Data provided:
========

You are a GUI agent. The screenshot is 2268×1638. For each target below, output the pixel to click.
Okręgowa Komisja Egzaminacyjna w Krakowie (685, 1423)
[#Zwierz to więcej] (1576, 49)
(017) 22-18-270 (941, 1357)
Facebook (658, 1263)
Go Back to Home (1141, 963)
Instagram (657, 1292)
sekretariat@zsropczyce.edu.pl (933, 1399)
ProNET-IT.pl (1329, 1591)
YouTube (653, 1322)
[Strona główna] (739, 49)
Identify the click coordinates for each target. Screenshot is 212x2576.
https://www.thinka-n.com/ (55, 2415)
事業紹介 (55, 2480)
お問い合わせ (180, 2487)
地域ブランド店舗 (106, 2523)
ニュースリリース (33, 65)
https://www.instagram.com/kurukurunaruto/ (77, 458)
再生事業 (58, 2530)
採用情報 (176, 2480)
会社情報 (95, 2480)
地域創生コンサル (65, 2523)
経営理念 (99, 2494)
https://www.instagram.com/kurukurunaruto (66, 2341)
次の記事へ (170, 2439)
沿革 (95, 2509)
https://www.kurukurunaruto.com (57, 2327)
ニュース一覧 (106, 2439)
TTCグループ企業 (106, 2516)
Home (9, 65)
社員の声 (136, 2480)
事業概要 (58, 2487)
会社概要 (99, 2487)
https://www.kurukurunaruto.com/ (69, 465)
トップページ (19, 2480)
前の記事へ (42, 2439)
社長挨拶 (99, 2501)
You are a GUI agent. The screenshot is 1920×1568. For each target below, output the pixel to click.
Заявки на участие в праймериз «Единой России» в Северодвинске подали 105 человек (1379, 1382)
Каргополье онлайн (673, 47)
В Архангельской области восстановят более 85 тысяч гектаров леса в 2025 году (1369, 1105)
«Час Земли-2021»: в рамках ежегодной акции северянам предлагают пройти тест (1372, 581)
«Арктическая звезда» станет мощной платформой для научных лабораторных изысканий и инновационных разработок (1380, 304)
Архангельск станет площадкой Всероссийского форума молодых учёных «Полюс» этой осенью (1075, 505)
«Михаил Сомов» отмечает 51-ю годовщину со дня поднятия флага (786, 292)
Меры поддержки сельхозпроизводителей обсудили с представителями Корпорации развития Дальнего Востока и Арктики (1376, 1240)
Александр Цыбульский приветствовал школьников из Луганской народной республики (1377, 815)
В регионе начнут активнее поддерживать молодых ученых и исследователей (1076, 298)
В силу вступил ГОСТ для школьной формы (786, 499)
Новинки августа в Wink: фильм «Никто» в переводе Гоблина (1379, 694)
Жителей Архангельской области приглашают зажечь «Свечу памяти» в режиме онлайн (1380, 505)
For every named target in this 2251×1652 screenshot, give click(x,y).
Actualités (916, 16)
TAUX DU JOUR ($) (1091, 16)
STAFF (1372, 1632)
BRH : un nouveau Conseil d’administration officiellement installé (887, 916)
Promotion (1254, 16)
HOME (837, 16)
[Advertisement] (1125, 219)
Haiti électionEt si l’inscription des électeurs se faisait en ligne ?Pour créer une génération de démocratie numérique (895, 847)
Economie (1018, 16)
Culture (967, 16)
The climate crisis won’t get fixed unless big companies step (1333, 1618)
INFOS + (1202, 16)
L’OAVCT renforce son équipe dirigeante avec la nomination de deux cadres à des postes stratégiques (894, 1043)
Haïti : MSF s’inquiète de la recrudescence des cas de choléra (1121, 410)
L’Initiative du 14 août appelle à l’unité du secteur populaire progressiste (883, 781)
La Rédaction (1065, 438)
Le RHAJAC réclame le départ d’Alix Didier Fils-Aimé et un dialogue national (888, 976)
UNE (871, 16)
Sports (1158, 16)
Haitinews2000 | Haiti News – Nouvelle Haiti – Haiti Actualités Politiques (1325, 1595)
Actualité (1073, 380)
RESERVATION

========

What you need to do:
Write out the lines above from the one containing "La Rédaction (1065, 438)" through the last, exactly as they are.

Reply to the exercise:
La Rédaction (1065, 438)
Le RHAJAC réclame le départ d’Alix Didier Fils-Aimé et un dialogue national (888, 976)
UNE (871, 16)
Sports (1158, 16)
Haitinews2000 | Haiti News – Nouvelle Haiti – Haiti Actualités Politiques (1325, 1595)
Actualité (1073, 380)
RESERVATION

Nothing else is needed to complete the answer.